Castro L S, Hamilton T R S, Mendes C M, Nichi M, Barnabe V H, Visintin J A, Assumpção M E O A
Laboratory of Spermatozoa Biology, Department of Animal Reproduction, School of Veterinary Medicine and Animal Science, University of Sao Paulo, Sao Paulo, Brazil.
Laboratory of Spermatozoa Biology, Department of Animal Reproduction, School of Veterinary Medicine and Animal Science, University of Sao Paulo, Sao Paulo, Brazil ; Laboratory of In Vitro Fertilization, Cloning and Animal Transgenesis, Department of Animal Reproduction, School of Veterinary Medicine and Animal Science, University of Sao Paulo, Sao Paulo, Brazil.
J Anim Sci Biotechnol. 2016 Mar 5;7:17. doi: 10.1186/s40104-016-0076-x. eCollection 2016.
In order to improve the efficiency of bovine sperm cryopreservation process, it is important to understand how spermatozoa respond to differences in temperature as well as the ability to recover its own metabolism. The combination between flow cytometry approach and antioxidant enzymes activity allows a more sensible evaluation of sperm cell during cryopreservation. The aim of this study was to evaluate sperm attributes and antioxidant enzymes activity during different stages of cryopreservation process. Semen samples from Holstein bulls (n = 4) were separated in 3 treatments: fresh (37 °C); cooled (5 °C); and thawed. Evaluation occurred at 0 h and 2 h after incubation. Membrane integrity, mitochondrial membrane potential (MMP) and DNA damages were evaluated by flow cytometry; activities of antioxidant enzymes such as catalase, superoxide dismutase and gluthatione peroxidase were measured by spectrofotometry.
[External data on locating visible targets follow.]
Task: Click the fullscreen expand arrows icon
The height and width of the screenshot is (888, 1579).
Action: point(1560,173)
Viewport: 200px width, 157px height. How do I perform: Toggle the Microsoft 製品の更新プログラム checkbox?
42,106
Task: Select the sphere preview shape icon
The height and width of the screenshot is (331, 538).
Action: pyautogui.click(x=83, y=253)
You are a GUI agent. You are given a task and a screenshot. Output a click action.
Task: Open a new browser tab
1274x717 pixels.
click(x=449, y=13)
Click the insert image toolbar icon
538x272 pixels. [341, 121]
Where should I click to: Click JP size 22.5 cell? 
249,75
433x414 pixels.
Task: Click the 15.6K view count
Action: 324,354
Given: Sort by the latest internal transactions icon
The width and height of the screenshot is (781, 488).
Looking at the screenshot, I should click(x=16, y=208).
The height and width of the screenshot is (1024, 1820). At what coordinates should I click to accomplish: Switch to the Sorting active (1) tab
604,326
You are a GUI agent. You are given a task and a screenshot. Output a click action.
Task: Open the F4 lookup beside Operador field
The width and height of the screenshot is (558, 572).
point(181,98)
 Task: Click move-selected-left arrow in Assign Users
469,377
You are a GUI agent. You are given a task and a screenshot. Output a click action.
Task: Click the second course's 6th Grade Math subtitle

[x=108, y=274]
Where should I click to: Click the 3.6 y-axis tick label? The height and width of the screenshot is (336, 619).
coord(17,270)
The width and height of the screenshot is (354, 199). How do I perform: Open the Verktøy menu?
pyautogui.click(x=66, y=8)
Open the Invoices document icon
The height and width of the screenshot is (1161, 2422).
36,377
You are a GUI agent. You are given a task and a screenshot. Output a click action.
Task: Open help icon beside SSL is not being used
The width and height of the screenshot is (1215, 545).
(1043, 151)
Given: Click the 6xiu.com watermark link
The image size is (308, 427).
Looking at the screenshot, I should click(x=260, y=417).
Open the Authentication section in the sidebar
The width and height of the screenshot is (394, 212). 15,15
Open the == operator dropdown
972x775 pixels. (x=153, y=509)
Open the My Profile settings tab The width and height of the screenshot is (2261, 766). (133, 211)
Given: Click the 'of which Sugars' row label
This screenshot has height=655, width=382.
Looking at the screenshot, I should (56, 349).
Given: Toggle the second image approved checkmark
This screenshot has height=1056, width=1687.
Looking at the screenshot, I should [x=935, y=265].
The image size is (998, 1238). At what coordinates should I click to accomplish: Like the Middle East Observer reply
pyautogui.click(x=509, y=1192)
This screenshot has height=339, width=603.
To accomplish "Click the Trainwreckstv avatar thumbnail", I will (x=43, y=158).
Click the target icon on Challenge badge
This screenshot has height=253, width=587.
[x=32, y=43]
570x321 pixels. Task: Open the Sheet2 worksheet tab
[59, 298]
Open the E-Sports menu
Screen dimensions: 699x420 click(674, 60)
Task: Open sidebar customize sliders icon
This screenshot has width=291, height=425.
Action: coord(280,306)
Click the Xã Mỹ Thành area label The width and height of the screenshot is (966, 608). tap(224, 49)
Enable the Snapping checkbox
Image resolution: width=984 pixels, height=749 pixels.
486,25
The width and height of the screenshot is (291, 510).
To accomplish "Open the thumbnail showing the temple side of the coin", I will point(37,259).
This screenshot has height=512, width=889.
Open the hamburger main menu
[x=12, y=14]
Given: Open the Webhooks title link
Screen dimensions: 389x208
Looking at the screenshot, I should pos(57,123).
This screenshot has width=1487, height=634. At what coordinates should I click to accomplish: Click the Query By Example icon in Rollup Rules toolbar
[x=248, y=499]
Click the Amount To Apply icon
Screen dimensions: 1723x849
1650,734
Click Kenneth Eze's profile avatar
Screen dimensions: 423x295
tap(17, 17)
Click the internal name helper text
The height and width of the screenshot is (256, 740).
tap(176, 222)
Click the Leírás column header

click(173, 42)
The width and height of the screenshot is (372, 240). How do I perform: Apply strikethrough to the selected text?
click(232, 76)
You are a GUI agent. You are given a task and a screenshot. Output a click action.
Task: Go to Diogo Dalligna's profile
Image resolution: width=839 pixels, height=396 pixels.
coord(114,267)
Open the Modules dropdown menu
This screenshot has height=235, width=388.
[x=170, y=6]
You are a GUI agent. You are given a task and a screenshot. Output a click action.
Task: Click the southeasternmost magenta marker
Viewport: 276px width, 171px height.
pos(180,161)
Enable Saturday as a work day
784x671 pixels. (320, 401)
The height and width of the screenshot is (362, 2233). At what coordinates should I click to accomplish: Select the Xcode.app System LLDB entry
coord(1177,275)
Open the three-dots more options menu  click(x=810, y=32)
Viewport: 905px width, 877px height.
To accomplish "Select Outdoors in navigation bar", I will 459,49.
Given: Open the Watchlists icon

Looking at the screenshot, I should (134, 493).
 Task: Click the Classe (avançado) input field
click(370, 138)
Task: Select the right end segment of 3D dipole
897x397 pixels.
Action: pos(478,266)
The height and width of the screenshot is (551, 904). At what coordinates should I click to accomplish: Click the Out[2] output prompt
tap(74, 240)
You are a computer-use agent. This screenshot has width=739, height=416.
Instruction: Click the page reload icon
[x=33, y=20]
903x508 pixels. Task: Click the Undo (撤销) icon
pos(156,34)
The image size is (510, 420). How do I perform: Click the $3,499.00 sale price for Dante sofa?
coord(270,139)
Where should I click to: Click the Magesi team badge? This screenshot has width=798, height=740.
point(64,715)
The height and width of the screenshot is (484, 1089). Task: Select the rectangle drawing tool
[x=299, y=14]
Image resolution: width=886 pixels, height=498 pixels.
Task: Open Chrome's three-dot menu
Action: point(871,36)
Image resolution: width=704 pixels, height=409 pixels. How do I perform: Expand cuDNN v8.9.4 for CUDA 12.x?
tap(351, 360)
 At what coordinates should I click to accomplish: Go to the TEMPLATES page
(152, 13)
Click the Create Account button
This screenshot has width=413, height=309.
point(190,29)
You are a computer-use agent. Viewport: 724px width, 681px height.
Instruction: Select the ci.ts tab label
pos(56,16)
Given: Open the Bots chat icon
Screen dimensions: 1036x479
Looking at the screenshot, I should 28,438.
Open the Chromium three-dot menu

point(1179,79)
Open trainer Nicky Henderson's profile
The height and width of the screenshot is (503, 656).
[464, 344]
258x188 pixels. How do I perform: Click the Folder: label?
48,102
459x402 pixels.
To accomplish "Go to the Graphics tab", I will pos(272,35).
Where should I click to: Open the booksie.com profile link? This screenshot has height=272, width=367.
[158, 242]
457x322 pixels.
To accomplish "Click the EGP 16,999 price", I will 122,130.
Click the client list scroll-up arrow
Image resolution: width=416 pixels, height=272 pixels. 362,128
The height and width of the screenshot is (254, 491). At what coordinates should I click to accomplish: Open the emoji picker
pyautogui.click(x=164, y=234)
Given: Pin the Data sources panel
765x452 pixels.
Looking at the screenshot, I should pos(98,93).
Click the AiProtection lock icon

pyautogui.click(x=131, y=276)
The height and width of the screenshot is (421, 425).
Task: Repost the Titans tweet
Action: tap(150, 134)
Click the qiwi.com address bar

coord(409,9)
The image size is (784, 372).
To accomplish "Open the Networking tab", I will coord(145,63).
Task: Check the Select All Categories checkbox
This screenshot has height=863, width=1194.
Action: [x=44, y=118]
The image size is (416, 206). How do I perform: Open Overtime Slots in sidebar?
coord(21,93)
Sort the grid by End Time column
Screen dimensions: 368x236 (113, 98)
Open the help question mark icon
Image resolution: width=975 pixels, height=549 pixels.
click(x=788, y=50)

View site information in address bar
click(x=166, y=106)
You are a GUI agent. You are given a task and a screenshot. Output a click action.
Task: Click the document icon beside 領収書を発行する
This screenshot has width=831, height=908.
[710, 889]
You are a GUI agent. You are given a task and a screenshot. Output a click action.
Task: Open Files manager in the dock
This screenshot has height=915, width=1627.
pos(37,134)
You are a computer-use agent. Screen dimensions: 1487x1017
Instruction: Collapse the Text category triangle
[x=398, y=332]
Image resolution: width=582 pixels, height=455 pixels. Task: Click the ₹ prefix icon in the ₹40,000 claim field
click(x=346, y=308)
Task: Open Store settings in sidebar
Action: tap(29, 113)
There was an increase in the percentage of sperm with DNA damage in the thawed group, compared to fresh and cooled, and for 2 hs of incubation when compared to 0 h. Considering MMP, there was an increase in the percentage of cells with medium potential in thawed group when compared to fresh and cooled groups. Opposingly, a decrease was observed in the thawed group considering high mitochondrial potential. Also in the thawed group, there was an increase on cells with damaged acrosome and membrane when compared to fresh and cooled groups. Significant correlations were found between antioxidant enzymes activity and membrane or mitochondrial parameters.
Based on our results, we conclude that cryopreservation affects cellular and DNA integrity and that the critical moment is when sperm cells are exposed to freezing temperature. Also, our study indicates that intracellular antioxidant machinery (SOD and GPX enzymes) is not enough to control cryodamage.
为提高牛精子冷冻保存过程的效率,了解精子如何应对温度差异以及恢复自身代谢的能力非常重要。流式细胞术方法与抗氧化酶活性相结合,能够在冷冻保存过程中更灵敏地评估精子细胞。本研究的目的是评估冷冻保存过程不同阶段的精子属性和抗氧化酶活性。从荷斯坦公牛采集的精液样本(n = 4)分为3种处理:新鲜(37°C);冷却(5°C);解冻。在孵育后0小时和2小时进行评估。通过流式细胞术评估膜完整性、线粒体膜电位(MMP)和DNA损伤;通过分光光度法测量过氧化氢酶、超氧化物歧化酶和谷胱甘肽过氧化物酶等抗氧化酶的活性。
与新鲜和冷却组相比,解冻组中DNA损伤精子的百分比增加,并且与0小时相比,孵育2小时时也增加。考虑MMP时,解冻组中中等电位细胞的百分比与新鲜和冷却组相比增加。相反,解冻组中高线粒体电位的细胞百分比下降。同样在解冻组中,与新鲜和冷却组相比,顶体和膜受损的细胞增加。抗氧化酶活性与膜或线粒体参数之间存在显著相关性。
根据我们的结果,我们得出结论,冷冻保存会影响细胞和DNA完整性,关键时期是精子细胞暴露于冷冻温度时。此外,我们的研究表明细胞内抗氧化机制(超氧化物歧化酶和谷胱甘肽过氧化物酶)不足以控制冷冻损伤。